In summary, the Glu3–Lys62–Glu36 triad, formed by the Glu3–Lys62 and Glu36–Lys62 salt bridges, plays a crucial role in the stability of the hydrophobic core of the thermophilic BstHPr protein, avoiding its exposure to the solvent and thereby preventing the breaking of buried hydrogen bonds and decreasing the electrostatic surface potential. Thus, this triad functions as a “natural molecular staple” that keeps the structure packaged and stable against energetic changes caused by the thermal increase.
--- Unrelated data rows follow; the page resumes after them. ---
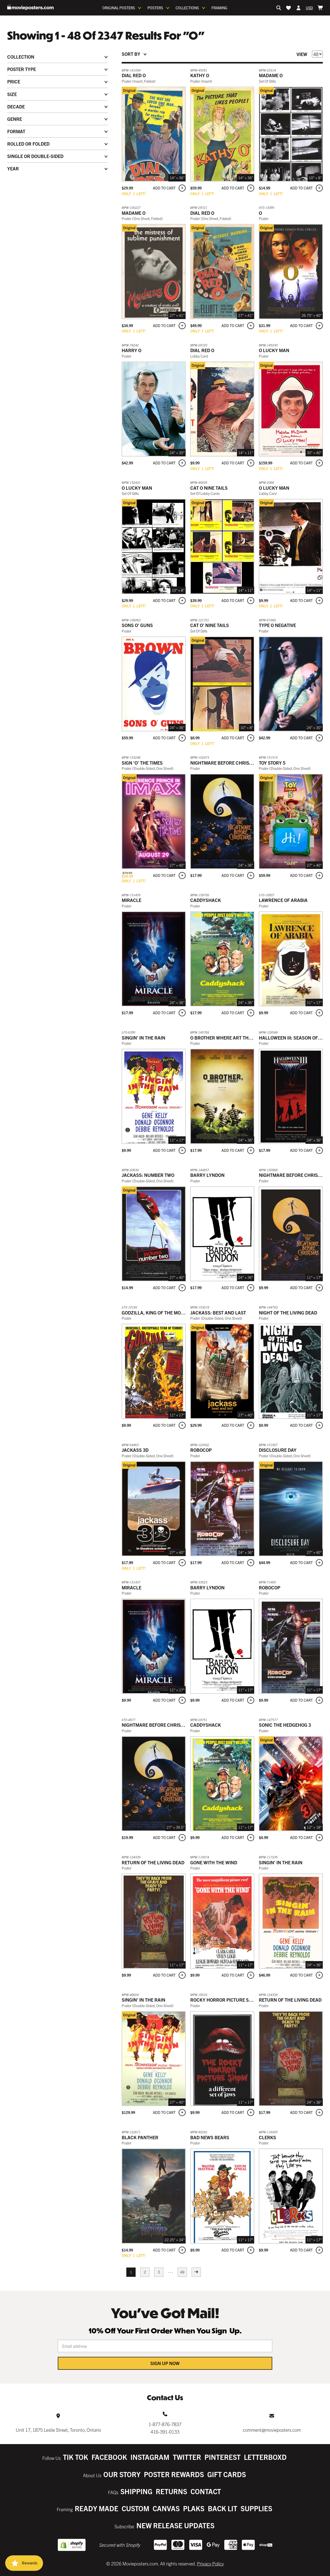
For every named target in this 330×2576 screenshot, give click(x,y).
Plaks (193, 2508)
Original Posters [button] (118, 7)
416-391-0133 (165, 2432)
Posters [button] (155, 7)
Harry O (131, 350)
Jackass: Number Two (148, 1175)
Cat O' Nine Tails (209, 625)
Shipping (136, 2491)
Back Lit (222, 2508)
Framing (219, 7)
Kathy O (199, 75)
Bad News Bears (209, 2137)
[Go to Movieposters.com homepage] (30, 7)
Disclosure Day (277, 1450)
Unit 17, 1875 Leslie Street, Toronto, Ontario (58, 2430)
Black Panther (140, 2137)
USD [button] (309, 7)
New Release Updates (175, 2525)
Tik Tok (75, 2456)
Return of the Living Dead (153, 1862)
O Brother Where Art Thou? (223, 1038)
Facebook (109, 2456)
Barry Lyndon (207, 1175)
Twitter (187, 2456)
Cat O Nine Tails (209, 488)
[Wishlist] (288, 8)
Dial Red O (134, 75)
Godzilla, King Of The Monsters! (160, 1312)
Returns (171, 2491)
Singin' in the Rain (143, 1038)
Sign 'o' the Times (142, 763)
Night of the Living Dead (288, 1312)
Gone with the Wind (213, 1862)
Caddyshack (205, 900)
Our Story (122, 2474)
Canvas (166, 2508)
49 (182, 2272)
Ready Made (96, 2508)
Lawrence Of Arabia (283, 900)
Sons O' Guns (137, 625)
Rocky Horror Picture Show (224, 2000)
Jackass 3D (135, 1450)
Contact (206, 2491)
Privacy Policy (210, 2563)
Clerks (267, 2137)
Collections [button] (187, 7)
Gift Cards (226, 2474)
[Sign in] (298, 8)
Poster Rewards (174, 2474)
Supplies (256, 2508)
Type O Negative (277, 625)
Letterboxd (265, 2456)
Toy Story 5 (272, 763)
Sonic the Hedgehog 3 (285, 1725)
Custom (135, 2508)
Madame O (271, 75)
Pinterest (222, 2456)
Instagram (149, 2456)
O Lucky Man (274, 350)
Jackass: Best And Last (218, 1312)
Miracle (131, 900)
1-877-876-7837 (165, 2424)
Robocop (201, 1450)
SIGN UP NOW (165, 2363)
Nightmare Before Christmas (225, 763)
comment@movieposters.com (272, 2430)
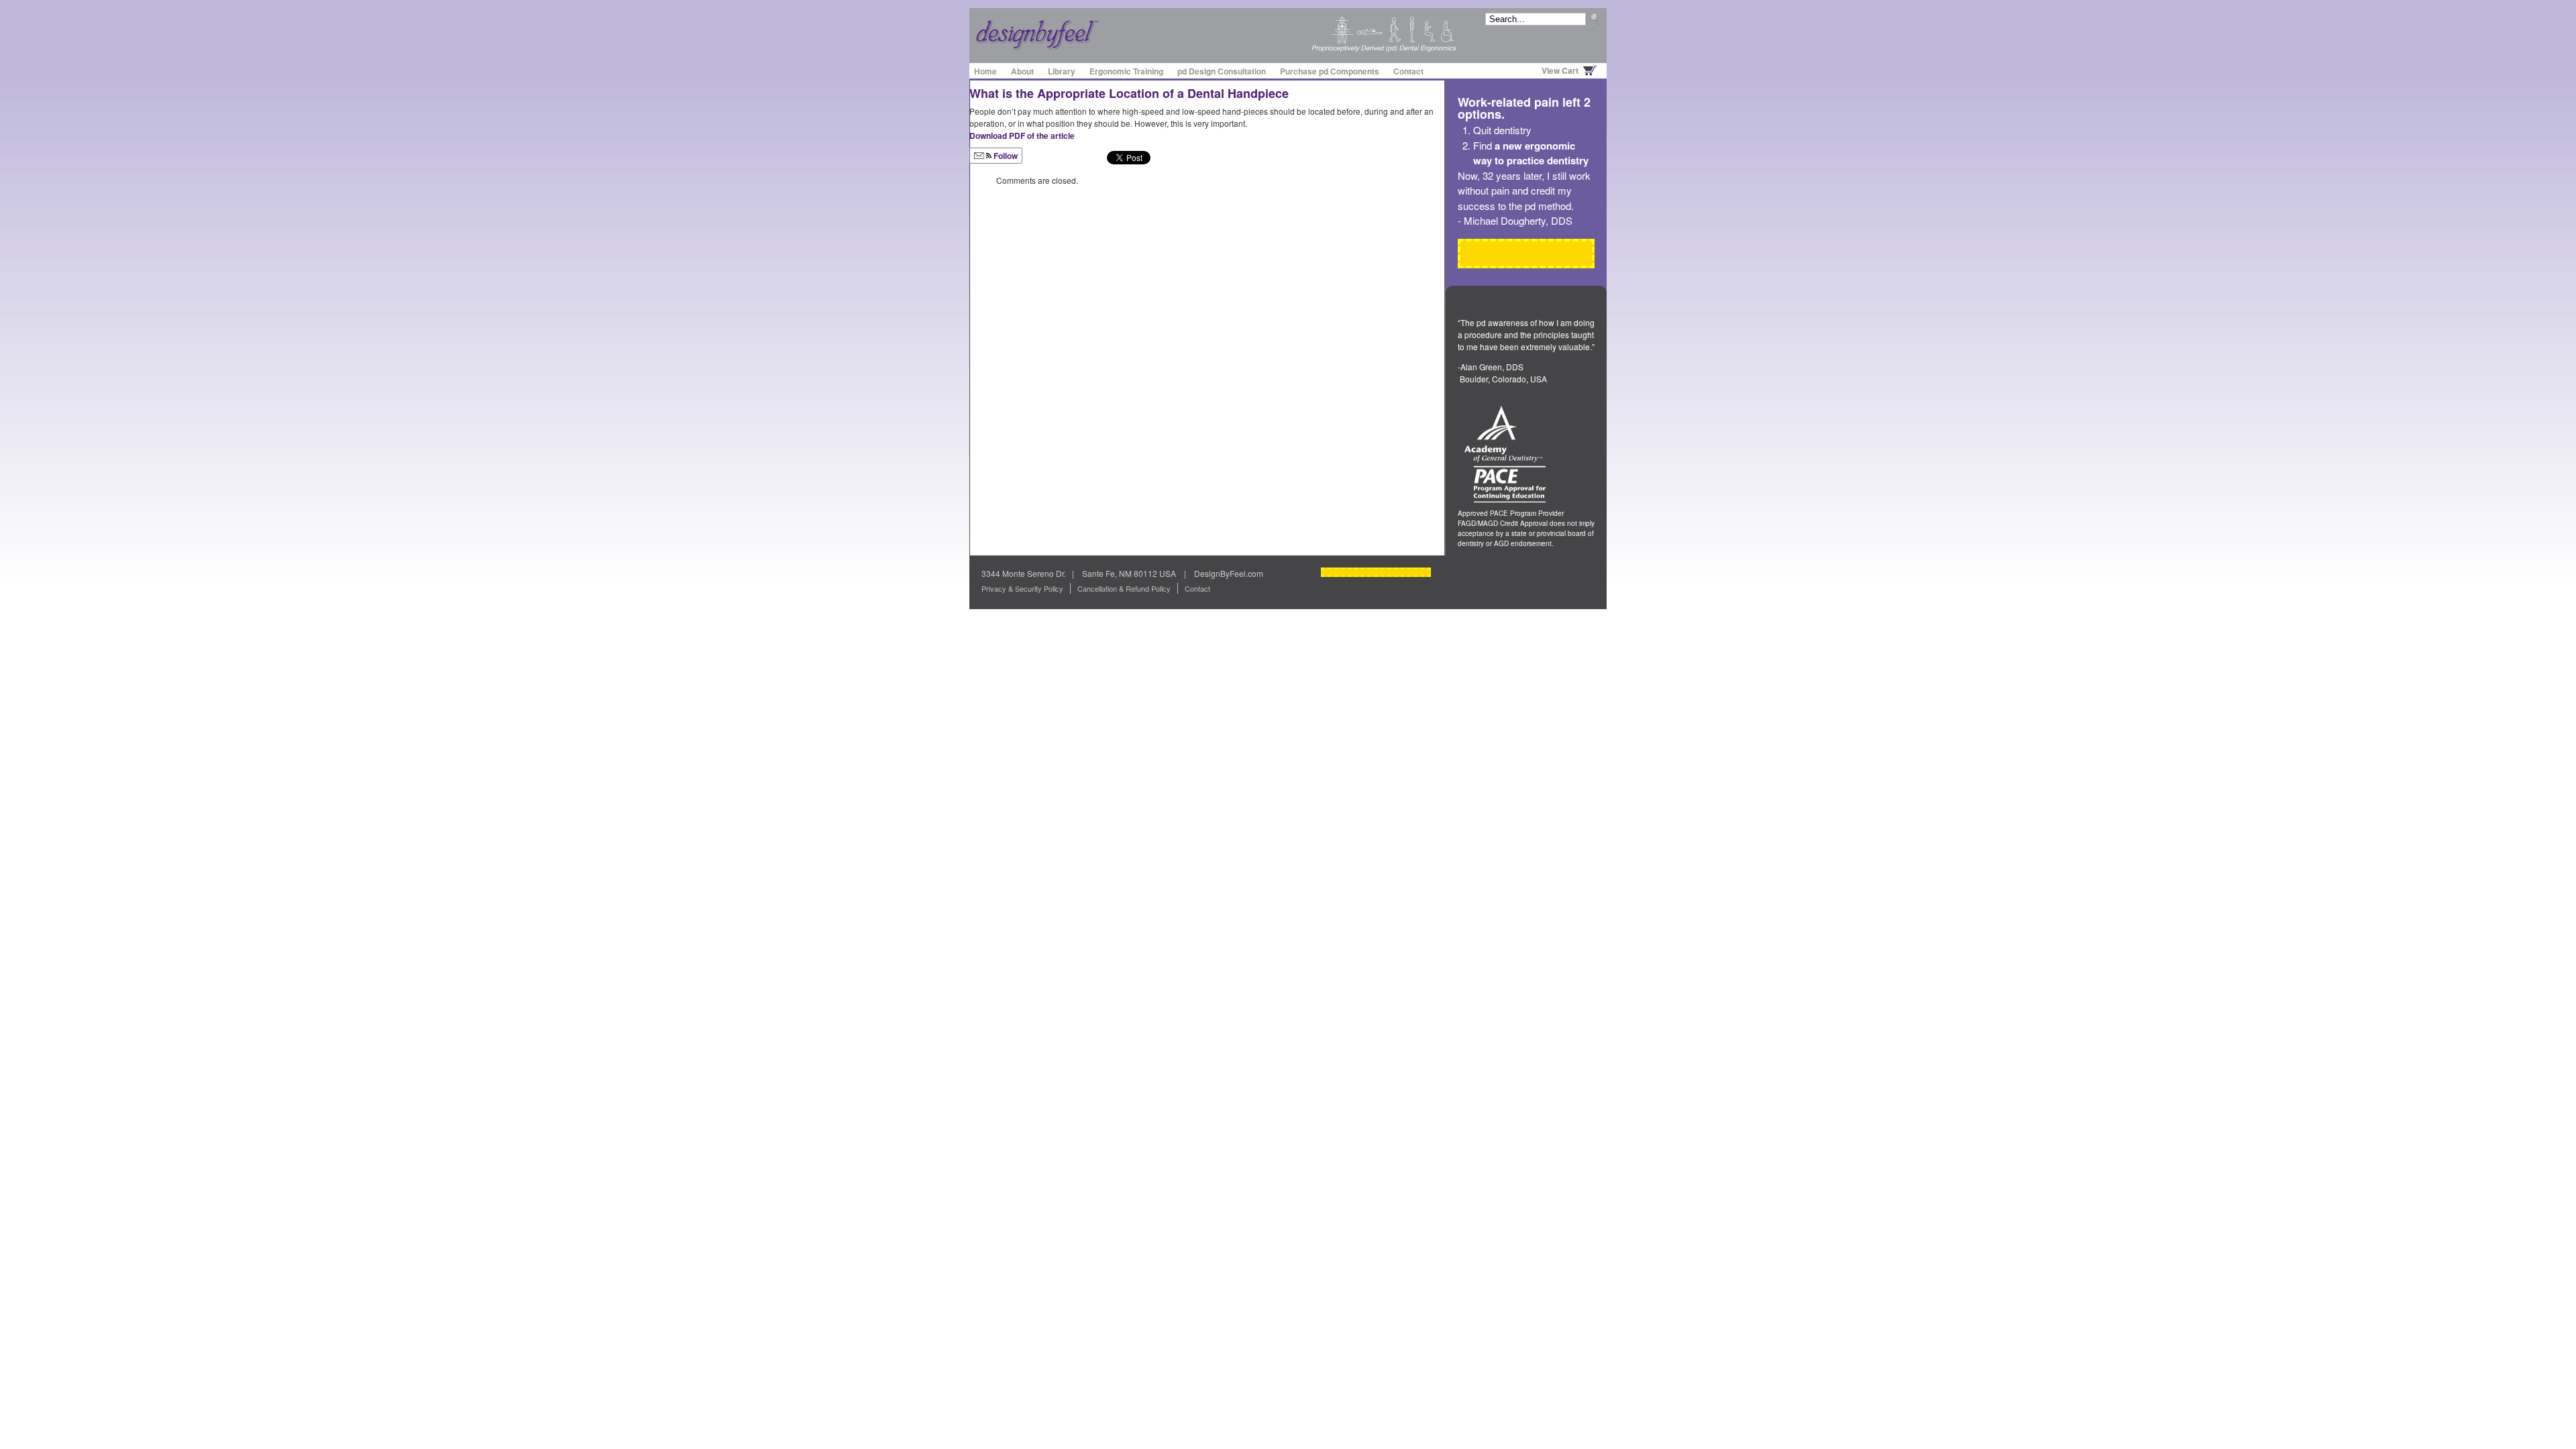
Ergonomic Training (1126, 71)
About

Finally, the OS/CS ratio as a function of temperature may explain the functional mechanism of the HPr proteins regarding their structural stability. Although these proteins have a common folding (open-faced β-sandwich type), their geometry in the vicinity of the active site has marked differences. For example, the crystallographic structure of
BsHPr exhibits a distance of
dNδ1-N = 3.9 Å, adopting the CS state, while the
BstHPr crystal exhibits the OS state, with a distance equal to
dNδ1-N = 8.8 Å [
19]. Consequently, these differences complicate the comparison between two different proteins, even when performing MD simulations. These structural changes should directly impact the catalytic activity of HPr proteins. However, direct measurement of activity requires additional MD protocols from those used in this investigation.
On the other hand, the only difference between
BstHPr and
BstHPrm is the Lys62Ala point mutation; thus, a direct comparison can be made between these proteins.
Figure 9 shows that the ratio of OS/CS approaches 1 at low temperatures. However, this equilibrium is considerably affected due to unfolding effects at elevated temperatures. There is a correlation between the structural changes in the region of the Lys62 residue and the behavior of the active center, since the mutant protein exhibits more OS than that of the wild-type one at 400 K. Obviously, both proteins reach OS/CS equilibrium at 450 K, as they are fully unfolded.